> [What you need to do]: Write out word for word the stretch of the news analysis on Italy and China below, starting at "The country still" and ending at "level in 2007.".

> [Source excerpt]:
News Analysis

In Italy, China is hoping for another strategic foothold in Europe

By signing up for Beijing's Belt and Road Initiative, the right-wing populist government in Rome wants to make up for a significant lack of growth and investment. PHOTO: EPA-EFE

BERLIN - Facing a severe economic downturn this year, Italy is hoping for a lifeline from China.

By signing up to Beijing's Belt and Road Initiative (BRI), the right-wing populist government in Rome wants to make up for a significant lack of growth and investment.

Although the planned alliance with China has already sparked tensions with the European Union (EU) and the United States, the Italian government appears to be willing to take that risk.

Italy, one of the major industrialised nations and a member of the G-7, only a few days ago had to massively correct its economic forecast for 2019.

Instead of a gross domestic product (GDP) growth rate of 1.5 per cent, as predicted by the government in October last year, Rome would now be happy if it achieves zero growth.

The latest outlook by the Organisation for Economic Cooperation and Development (OECD) is even more bleak. It anticipates a 0.2 per cent contraction in GDP.

One of the major reasons for the troubles is the many economic uncertainties that are leading Italian citizens to become cautious consumers.

The country still has not recovered from the global financial crisis more than 10 years ago.

By signing up for Beijing's Belt and Road Initiative, the right-wing populist government in Rome wants to make up for a significant lack of growth and investment. PHOTO: EPA-EFE

According to a recent OECD report, Italy's GDP currently accounts for only 95 per cent of the pre-crisis level in 2007.

But Italy's debt has risen to 132 per cent of GDP, making the country the second-highest indebted member of the EU, outranked only by Greece.

By way of comparison, Greece's debt was 130 per cent of GDP in 2009, even before the full effect of the global financial crisis hit the country and drove it into a debt crisis.

Italy can still manage its debt, as long as interest rates stay low. But once the rates go up, the state Budget, to a large degree, will be eaten away by debt servicing.

Armed with that knowledge, Italians have been reluctant to spend.

Against this backdrop, the government in Rome is looking for alternatives to boost exports and one of them involves closer cooperation with China.

President Xi Jinping's visit to Italy last month was not just an opportunity to sell Italian goods like meat and oranges to China but also gave Rome a chance to try to correct the trade imbalance that is significantly in China's favour.

Thus, Italy became the first political and economic heavyweight in the EU and among G-7 nations to sign a memorandum of understanding with China to officially become a member of the New Silk Road project BRI, designed to better connect Asia with Africa and Europe.

The signing, however, runs counter to the EU policy that is advocated when dealing with China. EU members are supposed to speak with one voice and act as unanimously as possible.

Europeans are increasingly wary of China's real intentions when investing in the EU.

Chinese investments are not only seen by the EU as being driven by economic opportunities but also an attempt to establish a political foothold in Europe in order to exert pressure.

This perception is reflected in a recent EU Commission document - EU-China: A Strategic Outlook - where Beijing is mentioned as a "systemic rival promoting alternative models of governance".

This marks a clear reversal of the previous perception of China as a "strategic partner".

The Commission paper recommends a "flexible and pragmatic whole-of-EU approach enabling a principled defence of interests and values".

> [Data rows]:

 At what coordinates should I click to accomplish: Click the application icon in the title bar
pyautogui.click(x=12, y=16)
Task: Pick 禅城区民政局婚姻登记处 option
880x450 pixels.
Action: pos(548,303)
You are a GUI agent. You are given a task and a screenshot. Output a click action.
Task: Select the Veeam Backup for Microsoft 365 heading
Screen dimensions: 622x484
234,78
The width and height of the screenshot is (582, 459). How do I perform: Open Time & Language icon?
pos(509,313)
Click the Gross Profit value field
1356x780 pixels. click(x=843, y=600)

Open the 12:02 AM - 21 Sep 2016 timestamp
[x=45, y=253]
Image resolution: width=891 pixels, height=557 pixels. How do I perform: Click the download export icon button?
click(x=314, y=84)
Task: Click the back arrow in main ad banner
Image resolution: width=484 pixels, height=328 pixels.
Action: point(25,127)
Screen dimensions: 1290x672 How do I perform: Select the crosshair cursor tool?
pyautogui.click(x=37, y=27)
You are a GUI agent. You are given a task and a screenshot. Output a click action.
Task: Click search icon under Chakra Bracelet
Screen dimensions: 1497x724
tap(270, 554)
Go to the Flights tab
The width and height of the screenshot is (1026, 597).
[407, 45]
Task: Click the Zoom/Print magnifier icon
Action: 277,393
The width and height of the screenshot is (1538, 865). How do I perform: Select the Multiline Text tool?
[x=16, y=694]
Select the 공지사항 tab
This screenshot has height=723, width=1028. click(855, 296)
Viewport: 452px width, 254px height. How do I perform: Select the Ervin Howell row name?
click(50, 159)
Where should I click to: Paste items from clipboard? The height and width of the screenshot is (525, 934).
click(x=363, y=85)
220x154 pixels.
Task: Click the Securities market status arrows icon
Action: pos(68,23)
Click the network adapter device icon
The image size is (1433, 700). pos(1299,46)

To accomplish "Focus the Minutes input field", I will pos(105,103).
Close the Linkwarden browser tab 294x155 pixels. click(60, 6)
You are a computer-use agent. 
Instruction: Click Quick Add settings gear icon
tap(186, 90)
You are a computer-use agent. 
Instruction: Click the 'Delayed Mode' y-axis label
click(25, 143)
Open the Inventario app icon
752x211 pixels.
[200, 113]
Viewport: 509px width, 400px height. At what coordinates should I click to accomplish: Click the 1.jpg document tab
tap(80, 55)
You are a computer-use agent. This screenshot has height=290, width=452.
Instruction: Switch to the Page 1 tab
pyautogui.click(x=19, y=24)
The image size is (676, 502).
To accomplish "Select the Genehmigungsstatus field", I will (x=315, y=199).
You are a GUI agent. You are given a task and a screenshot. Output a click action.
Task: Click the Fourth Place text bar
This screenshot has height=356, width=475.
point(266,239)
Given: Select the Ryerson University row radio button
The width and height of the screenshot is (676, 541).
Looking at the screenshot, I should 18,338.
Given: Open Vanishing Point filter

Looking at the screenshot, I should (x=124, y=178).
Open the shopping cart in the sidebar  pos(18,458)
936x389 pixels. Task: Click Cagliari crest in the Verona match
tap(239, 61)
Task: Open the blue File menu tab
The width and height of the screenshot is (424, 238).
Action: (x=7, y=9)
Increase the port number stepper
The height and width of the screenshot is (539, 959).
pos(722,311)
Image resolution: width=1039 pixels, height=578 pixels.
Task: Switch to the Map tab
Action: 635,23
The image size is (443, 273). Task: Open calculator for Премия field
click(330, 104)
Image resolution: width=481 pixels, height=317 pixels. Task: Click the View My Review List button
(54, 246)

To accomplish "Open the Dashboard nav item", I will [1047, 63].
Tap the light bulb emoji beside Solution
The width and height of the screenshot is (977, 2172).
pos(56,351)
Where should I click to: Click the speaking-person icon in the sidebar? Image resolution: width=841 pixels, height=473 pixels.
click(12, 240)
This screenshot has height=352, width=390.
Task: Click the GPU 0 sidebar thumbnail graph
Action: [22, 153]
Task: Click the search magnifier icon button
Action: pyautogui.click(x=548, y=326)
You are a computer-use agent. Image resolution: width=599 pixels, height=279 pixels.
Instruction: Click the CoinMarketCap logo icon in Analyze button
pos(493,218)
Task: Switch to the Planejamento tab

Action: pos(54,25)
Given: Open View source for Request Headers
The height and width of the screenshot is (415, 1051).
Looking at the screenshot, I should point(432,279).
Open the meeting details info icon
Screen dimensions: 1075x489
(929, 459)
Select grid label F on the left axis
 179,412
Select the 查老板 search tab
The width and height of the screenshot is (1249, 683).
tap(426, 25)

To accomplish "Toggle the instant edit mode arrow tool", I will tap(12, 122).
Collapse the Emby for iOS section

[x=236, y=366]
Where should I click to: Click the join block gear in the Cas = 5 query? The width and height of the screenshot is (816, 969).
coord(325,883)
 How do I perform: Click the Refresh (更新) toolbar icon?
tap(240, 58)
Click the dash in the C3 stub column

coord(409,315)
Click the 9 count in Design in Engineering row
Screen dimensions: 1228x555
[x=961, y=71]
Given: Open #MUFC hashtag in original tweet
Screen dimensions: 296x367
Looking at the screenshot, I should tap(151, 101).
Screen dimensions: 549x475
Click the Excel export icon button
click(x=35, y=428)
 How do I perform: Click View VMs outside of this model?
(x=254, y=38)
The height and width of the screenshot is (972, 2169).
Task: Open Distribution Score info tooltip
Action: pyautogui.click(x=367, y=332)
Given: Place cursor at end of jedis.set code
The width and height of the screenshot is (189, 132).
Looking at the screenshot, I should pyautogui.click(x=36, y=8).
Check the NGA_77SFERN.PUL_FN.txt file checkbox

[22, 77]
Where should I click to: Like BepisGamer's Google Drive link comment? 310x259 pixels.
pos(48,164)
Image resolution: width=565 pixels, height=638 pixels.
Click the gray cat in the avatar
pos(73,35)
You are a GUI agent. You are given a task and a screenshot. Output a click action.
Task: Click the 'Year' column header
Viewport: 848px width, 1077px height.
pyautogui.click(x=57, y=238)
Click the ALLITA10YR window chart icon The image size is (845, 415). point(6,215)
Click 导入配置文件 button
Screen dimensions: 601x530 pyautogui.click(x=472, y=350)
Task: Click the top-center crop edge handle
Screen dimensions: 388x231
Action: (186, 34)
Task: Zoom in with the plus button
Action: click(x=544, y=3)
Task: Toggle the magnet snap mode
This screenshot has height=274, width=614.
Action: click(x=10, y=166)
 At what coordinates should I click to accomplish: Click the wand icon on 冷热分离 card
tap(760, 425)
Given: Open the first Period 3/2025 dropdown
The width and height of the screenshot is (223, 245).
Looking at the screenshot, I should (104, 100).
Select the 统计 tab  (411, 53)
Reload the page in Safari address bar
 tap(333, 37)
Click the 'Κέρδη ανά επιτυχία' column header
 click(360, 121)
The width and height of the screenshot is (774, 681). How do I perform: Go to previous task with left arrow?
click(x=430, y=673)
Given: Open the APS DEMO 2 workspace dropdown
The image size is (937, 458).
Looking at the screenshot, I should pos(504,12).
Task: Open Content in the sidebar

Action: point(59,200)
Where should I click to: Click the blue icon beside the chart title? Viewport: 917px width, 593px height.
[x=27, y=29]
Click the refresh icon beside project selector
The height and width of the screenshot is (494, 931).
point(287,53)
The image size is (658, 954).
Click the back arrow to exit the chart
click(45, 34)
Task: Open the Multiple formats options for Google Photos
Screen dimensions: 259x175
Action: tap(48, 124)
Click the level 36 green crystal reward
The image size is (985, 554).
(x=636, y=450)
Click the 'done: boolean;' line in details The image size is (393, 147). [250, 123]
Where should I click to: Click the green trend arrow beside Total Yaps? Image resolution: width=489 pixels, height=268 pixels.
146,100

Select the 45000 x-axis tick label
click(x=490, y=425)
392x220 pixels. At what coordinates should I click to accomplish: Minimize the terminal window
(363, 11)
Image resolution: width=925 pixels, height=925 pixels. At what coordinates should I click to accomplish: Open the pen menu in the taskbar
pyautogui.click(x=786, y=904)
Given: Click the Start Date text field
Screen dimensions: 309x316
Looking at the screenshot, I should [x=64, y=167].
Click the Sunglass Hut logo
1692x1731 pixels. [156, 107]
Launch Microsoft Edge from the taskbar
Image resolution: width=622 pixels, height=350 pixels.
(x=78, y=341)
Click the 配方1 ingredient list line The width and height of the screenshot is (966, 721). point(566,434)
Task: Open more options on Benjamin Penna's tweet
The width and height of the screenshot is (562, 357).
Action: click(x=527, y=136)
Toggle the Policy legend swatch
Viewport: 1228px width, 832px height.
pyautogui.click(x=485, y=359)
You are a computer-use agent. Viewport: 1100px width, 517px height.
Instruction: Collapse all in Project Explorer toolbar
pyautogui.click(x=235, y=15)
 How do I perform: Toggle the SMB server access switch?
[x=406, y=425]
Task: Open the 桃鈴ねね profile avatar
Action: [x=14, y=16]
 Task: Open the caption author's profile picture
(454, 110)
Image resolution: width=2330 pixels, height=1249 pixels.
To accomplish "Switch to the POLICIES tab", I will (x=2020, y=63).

> [Solution below]:
The country still has not recovered from the global financial crisis more than 10 years ago.

By signing up for Beijing's Belt and Road Initiative, the right-wing populist government in Rome wants to make up for a significant lack of growth and investment. PHOTO: EPA-EFE

According to a recent OECD report, Italy's GDP currently accounts for only 95 per cent of the pre-crisis level in 2007.